----- Brano citato

Credo che stiamo commettendo un grave errore nel modo stesso di affrontare i conflitti inter-etnici: cerchiamo di agire come se questi avessero un carattere simile ai litigi di famiglia.
Bisogna modificare questa impostazione. E' tempo di rendere i conflitti inter-etnici oggetto della diplomazia professionale di cercare di risolverli sulla base delle norme M diritto internazionale di ricorrere alla mediazione delle organizzazioni e dei meccanismi multilaterali già esistenti, anche per compiere missioni di buona volontà.
Tale approccio incontra un favore crescente sia all'interno dell'Onu sia all'interno delle strutture europee. Nel mondo contemporaneo, così interdipendente, la comunità internazionale tende giustamente a recepire ogni focolaio di tensione - e tanto più lo scontro armato come un problema comune.
Si trasforma anche il concetto stesso di "conflitto interno". Se un problema sorge fra due Stati sovrani, anche se membri della nostra nuova Comunità, non si tratta più di un "conflitto interno", ma è materia di regolamento inter-statale.
Anche in questa sfera si deve passare a un nuovo modo di pensare, occorre rinunciare alle idee legate ad una realtà diversa, quella "imperiale" poiché i suoi strumenti per risolvere i conflitti inter-etnici non possono essere utilizzati nelle nuove condizioni.
C'è un elemento di interdipendenza fra i cosiddetti conflitti interni e la politica estera, sul quale vorrei attirare l'attenzione. Molti fili legavano le ex Repubbliche sovietiche, le univano in uno Stato unico. Hanno una storia comune, un'economia integrata e una stessa mentalità che si è formata in settant'anni di vita comune. Fra questi fili ce n'era tuttavia un altro: la preoccupazione per la sicurezza comune. Ora, nel momento in cui la minaccia esterna sostanzialmente non c'è più, questo filo si è spezzato.
Ci si può solo rallegrare del fatto che il mondo si liberi dalla paura, che i popoli dell'ex Unione Sovietica abbiano avuto la possibilità di vivere in condizioni di libertà, ma mi sembra che, nelle Repubbliche della Comunità, alcuni uomini politici, forzando i processi verso l'isolamento dei loro Stati, sottovalutino Ie possibili conseguenze nel campo della politica estera. Fra l'altro, gli Stati ora indipendenti avranno altri rapporti con i loro vicini rispetto a quelli del passato, quando facevano parte di uno Stato unitario. E non sempre questi cambiamenti possono portare al meglio.

----------

Compito assegnato 1
Secondo il brano sui conflitti inter-etnici, quale filo si è spezzato ora che la minaccia esterna non c'è più?
Compito assegnato 2
Trascrivi dal brano sui conflitti inter-etnici il tratto che va da "Bisogna modificare questa" fino a "di buona volontà.".
Le righe non hanno alcun rapporto con il brano.

----- Estratti delle righe

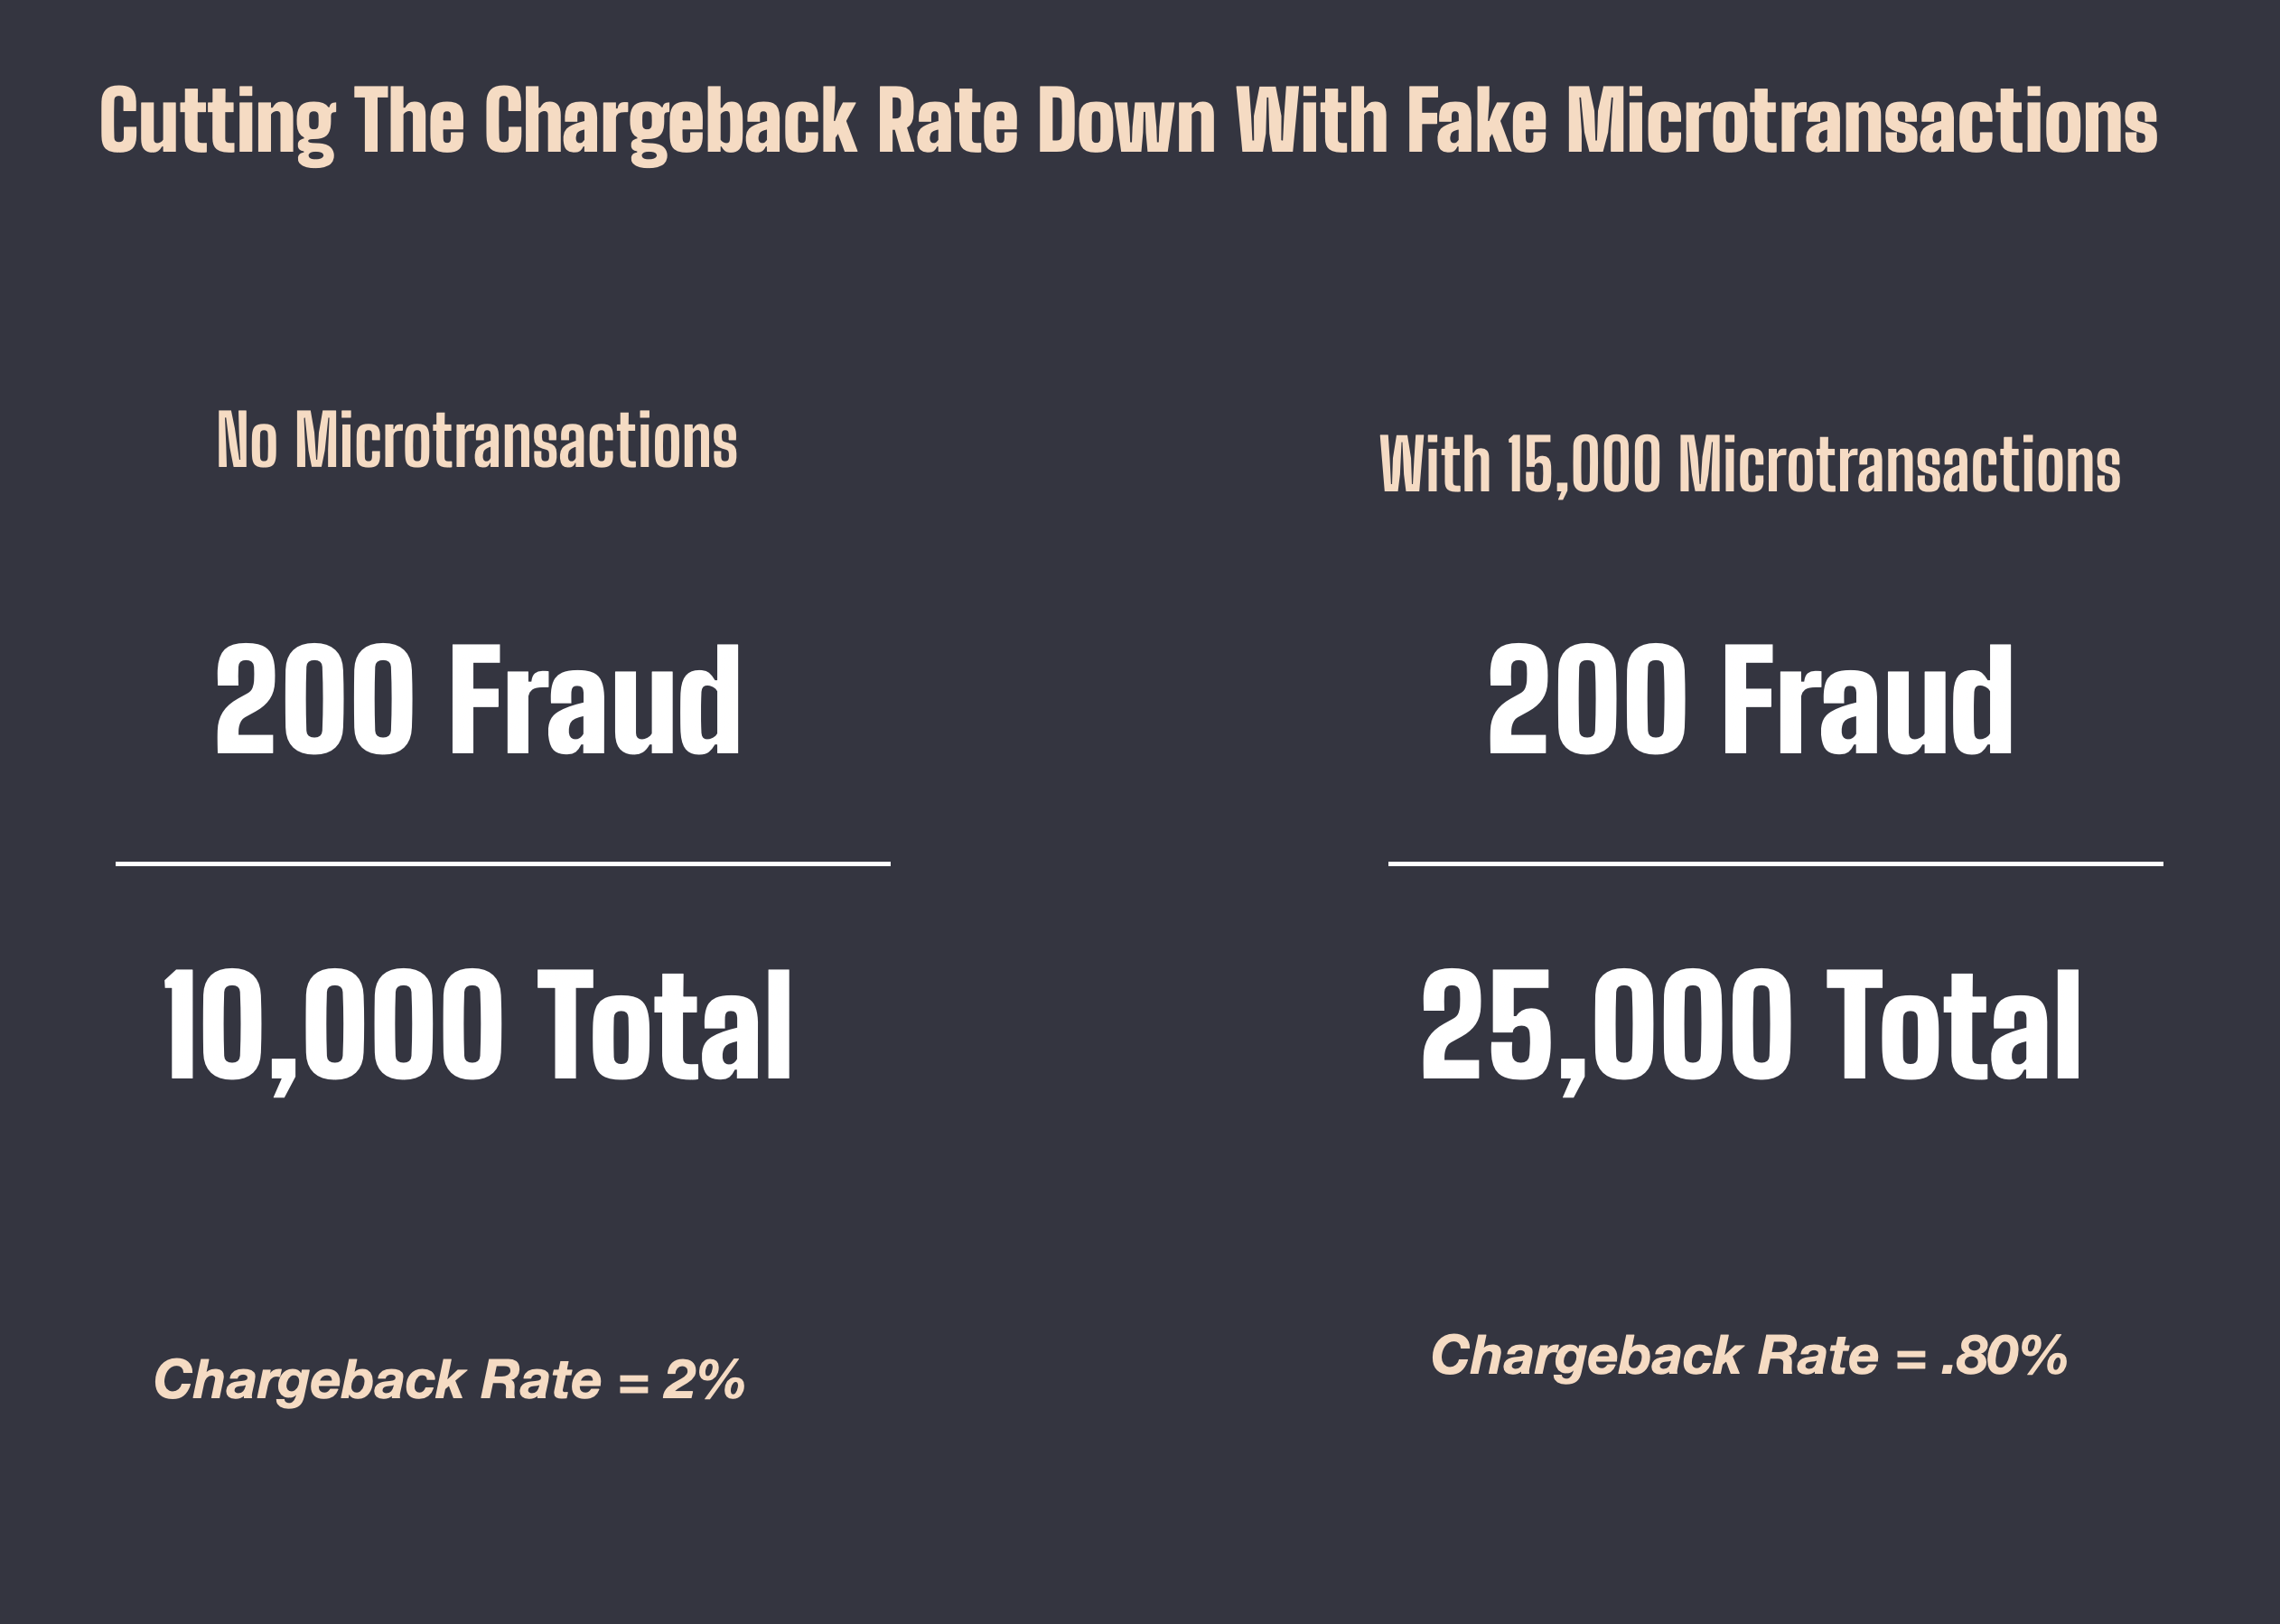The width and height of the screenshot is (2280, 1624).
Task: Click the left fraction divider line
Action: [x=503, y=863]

----------
----- Estratti delle righe

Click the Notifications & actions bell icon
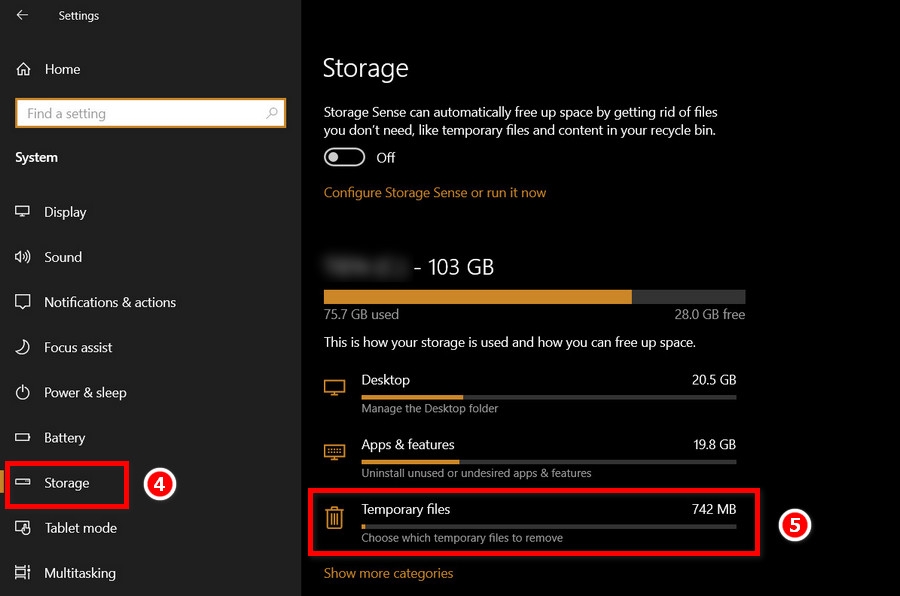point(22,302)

----------

Risposta corretta 1
La preoccupazione per la sicurezza comune.

Risposta corretta 2
Bisogna modificare questa impostazione. E' tempo di rendere i conflitti inter-etnici oggetto della diplomazia professionale di cercare di risolverli sulla base delle norme M diritto internazionale di ricorrere alla mediazione delle organizzazioni e dei meccanismi multilaterali già esistenti, anche per compiere missioni di buona volontà.